Work instructions:
All that is needed is the listing, given back exactly.

Record excerpts:

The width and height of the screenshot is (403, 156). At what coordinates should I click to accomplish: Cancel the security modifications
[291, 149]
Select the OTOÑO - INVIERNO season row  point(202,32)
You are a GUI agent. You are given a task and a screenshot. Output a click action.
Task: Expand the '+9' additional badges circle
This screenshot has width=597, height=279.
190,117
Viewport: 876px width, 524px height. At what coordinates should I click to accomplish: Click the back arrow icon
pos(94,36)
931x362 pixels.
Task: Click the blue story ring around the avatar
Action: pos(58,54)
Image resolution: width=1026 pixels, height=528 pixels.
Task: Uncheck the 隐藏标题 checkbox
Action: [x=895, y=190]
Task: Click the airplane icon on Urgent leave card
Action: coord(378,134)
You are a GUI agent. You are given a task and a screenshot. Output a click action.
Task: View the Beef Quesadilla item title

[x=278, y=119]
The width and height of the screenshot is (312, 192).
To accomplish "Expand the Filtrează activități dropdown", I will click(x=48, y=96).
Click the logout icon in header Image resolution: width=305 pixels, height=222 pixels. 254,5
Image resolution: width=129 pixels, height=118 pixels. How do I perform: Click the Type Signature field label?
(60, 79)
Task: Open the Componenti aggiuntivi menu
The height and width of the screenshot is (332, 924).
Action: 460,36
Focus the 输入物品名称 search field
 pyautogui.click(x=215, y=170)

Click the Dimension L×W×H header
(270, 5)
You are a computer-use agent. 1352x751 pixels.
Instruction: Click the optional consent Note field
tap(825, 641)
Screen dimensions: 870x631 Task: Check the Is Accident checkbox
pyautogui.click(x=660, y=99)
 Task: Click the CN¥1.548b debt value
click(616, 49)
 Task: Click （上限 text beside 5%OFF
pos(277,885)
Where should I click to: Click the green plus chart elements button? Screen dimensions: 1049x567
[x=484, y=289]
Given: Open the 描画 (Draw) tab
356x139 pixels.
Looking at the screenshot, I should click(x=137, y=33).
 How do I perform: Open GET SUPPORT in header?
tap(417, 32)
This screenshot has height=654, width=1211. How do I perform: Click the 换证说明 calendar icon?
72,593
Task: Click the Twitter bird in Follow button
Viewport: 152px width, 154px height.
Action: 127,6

Result:
The width and height of the screenshot is (403, 156). At what coordinates should I click to accomplish: Cancel the security modifications
[291, 149]
Select the OTOÑO - INVIERNO season row  point(202,32)
You are a GUI agent. You are given a task and a screenshot. Output a click action.
Task: Expand the '+9' additional badges circle
This screenshot has width=597, height=279.
190,117
Viewport: 876px width, 524px height. At what coordinates should I click to accomplish: Click the back arrow icon
pos(94,36)
931x362 pixels.
Task: Click the blue story ring around the avatar
Action: pos(58,54)
Image resolution: width=1026 pixels, height=528 pixels.
Task: Uncheck the 隐藏标题 checkbox
Action: [x=895, y=190]
Task: Click the airplane icon on Urgent leave card
Action: coord(378,134)
You are a GUI agent. You are given a task and a screenshot. Output a click action.
Task: View the Beef Quesadilla item title

[x=278, y=119]
The width and height of the screenshot is (312, 192).
To accomplish "Expand the Filtrează activități dropdown", I will click(x=48, y=96).
Click the logout icon in header Image resolution: width=305 pixels, height=222 pixels. 254,5
Image resolution: width=129 pixels, height=118 pixels. How do I perform: Click the Type Signature field label?
(60, 79)
Task: Open the Componenti aggiuntivi menu
The height and width of the screenshot is (332, 924).
Action: 460,36
Focus the 输入物品名称 search field
 pyautogui.click(x=215, y=170)

Click the Dimension L×W×H header
(270, 5)
You are a computer-use agent. 1352x751 pixels.
Instruction: Click the optional consent Note field
tap(825, 641)
Screen dimensions: 870x631 Task: Check the Is Accident checkbox
pyautogui.click(x=660, y=99)
 Task: Click the CN¥1.548b debt value
click(616, 49)
 Task: Click （上限 text beside 5%OFF
pos(277,885)
Where should I click to: Click the green plus chart elements button? Screen dimensions: 1049x567
[x=484, y=289]
Given: Open the 描画 (Draw) tab
356x139 pixels.
Looking at the screenshot, I should click(x=137, y=33).
 How do I perform: Open GET SUPPORT in header?
tap(417, 32)
This screenshot has height=654, width=1211. How do I perform: Click the 换证说明 calendar icon?
72,593
Task: Click the Twitter bird in Follow button
Viewport: 152px width, 154px height.
Action: 127,6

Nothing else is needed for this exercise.